Seven years passed like a heavy fever dream within the halls of "Shadow Citadel." I was no longer that helpless infant writhing on a stone slab; now, I was "Adrian," Number (01), the one who survived every deletion attempt.
I am seven years old now, but thanks to the magical "fodder" and the mana I regularly siphoned, my body possesses the build of a ten-year-old—tempered like steel with eyes as cold as a deep well. I wasn't sent to the front lines that day; the sorcerer Igor decided I was "too precious to detonate early" and turned me into his personal project.
I stand now in the gray training yard, surrounded by nine other children—all that remains of "Batch 666." We are the "Black Elite," as they call us, or "Suicide Pawns," as I know from the novel's draft.
"Adrian! Focus!" barked the instructor, a half-human, half-shadow entity, brandishing a wooden sword coated in dark energy. "You do not parry with your hand; you parry with your will! Make the darkness flow from your crest into your blade!"
I feigned a stumble, dropping to one knee in the dirt.
It's still too early to reveal my full strength, I thought, wiping sweat from my brow. In the novel, any pawn showing capabilities beyond the 'Assimilation' limits is executed. I must remain slightly 'above average,' but never a 'genius' who rouses the sorcerers' suspicion.
While I pretended to be exhausted, my senses scanned the area. Over these years, I had developed an ability I dubbed "Editor's Eye." I could see the mana flow in the bodies of instructors and guards as if they were lines of text. I knew where their weaknesses lay and where their energy faltered.
"You're weak today, Number 01," mocked Number (07), a hulking, coarse-featured boy who always tried to prove he was the rightful leader of the batch. "Perhaps Master Igor was wrong about you."
I didn't answer him. I looked at my small hands, covered in countless scars.
In these seven years, I had learned how to turn the "poison" they fed us into an "antidote" for my power. The crest on my shoulder, intended to drain me, had been secretly "reprogrammed." Now, it no longer sucked my energy; instead, it acted as a "filter," absorbing mana from the surrounding air and storing it in a secret core within my bones.
That night, Igor visited me in my cramped cell. He no longer wore his mask; his face looked paler, his eyes more sunken.
I felt the coldness of his hand on my hair. I felt a violent urge to snap his fingers, but I maintained absolute composure.

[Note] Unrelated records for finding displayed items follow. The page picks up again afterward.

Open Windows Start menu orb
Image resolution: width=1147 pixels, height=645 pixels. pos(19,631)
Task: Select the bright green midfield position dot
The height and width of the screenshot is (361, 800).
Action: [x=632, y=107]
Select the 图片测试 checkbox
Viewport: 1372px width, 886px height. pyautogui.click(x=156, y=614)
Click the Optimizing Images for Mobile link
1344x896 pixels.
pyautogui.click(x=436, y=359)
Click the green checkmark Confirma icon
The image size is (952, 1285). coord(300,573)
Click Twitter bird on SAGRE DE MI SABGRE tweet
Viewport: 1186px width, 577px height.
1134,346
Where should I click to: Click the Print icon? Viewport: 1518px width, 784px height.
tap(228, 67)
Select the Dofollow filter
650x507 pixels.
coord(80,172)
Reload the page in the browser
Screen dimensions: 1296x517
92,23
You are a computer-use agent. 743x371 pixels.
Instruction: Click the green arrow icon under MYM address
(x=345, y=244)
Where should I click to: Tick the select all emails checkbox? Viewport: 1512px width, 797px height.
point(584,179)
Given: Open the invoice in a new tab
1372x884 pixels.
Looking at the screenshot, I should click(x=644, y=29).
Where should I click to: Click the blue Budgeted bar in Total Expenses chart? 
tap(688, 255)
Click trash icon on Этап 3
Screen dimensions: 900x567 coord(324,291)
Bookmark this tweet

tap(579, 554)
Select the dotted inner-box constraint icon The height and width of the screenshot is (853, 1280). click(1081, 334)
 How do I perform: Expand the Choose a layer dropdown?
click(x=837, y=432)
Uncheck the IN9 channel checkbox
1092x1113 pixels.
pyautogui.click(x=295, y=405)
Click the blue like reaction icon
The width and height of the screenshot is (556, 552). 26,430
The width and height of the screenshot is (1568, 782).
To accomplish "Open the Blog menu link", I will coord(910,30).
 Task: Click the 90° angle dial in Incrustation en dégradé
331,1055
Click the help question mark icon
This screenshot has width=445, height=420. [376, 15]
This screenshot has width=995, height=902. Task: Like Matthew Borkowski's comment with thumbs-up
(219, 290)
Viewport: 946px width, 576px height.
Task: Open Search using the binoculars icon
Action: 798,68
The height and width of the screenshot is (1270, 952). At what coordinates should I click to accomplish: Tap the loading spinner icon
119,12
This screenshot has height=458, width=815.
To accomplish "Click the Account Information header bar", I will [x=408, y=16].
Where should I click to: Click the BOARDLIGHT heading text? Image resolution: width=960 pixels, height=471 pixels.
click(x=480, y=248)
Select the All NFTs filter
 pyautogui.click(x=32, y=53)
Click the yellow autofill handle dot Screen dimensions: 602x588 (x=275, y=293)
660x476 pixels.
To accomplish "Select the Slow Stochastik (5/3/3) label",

"What is the mission, Master?" I asked in a voice mimicking childhood innocence, even as my mind analyzed his every movement.
Igor flashed a gruesome smile. "You will pretend to be a survivor from a scorched village. The Knights of Light will find you. Because your features look entirely human, and because of your superior ability to suppress your darkness, they will take you into their camp... into the heart of the 'Academy of Light' itself."
I furrowed my brows in feigned confusion. "But Master... didn't you tell me when I was small that I would be the 'Heart of the Incantation'? You said a shadow beast would carry me and I would explode in the midst of their army to annihilate them... Has the plan changed?"
Igor stopped smiling, his hawk-like eyes searching me. A heavy silence filled the cell before he let out a dry laugh that sounded like breaking glass.
"That was the plan of those idiotic 'Military Commanders,' Adrian. They wanted to waste my masterpiece on a single explosion that ends in minutes. I have vetoed that entirely... You will not be a mere stupid bomb."
He leaned into my ear and whispered, "I have chosen you, along with Number 02 and Number 03. Only you three, out of the seven remaining from Batch 666, will be my 'Private Disciples.' As for the other four? They are the fuel to be thrown to the beasts and the explosions—distractions for the heroes while you and the others slip like silent daggers into the flank of the World of Light."
My face paled slightly—and this time, it wasn't acting. So, the seven survivors wouldn't stay together.
"You and the others will undergo intensive training under my personal supervision in the coming months," Igor continued, heading for the door. "You will learn how to breathe 'Light' without it burning your insides, and how to smile at Saints while planning to slaughter them. The rest are just noise... but you, you are my 'Masterpiece' yet to be finished."
He stepped out and slammed the iron door, leaving me in the darkness of my cell. I leaned my back against the cold wall, my breath quickening.
Igor has manipulated the plot, I thought sharply. In the novel, Batch 666 had no survivors infiltrating the Academy; they died early in the first horrors of the war. Is this because of me? Because I absorbed energy differently, did Igor change his mind and see the potential for a spy instead of a bomb?
I looked at my hands in the dark. The plan had become far more complex and dangerous. Infiltrating the Academy meant living under the watch of the most powerful Light Mages. A single mistake would mean immediate "deletion."
However, there was a silver lining. If Igor wanted me as his private disciple, it meant access to magical manuscripts and knowledge unavailable to ordinary pawns.
"Fine, Igor... you want me to be your silent dagger?" I whispered to myself, sparks flickering in my eyes. "I will be. But always remember... a dagger has no loyalty to the hand that holds it, only to the heart it pierces."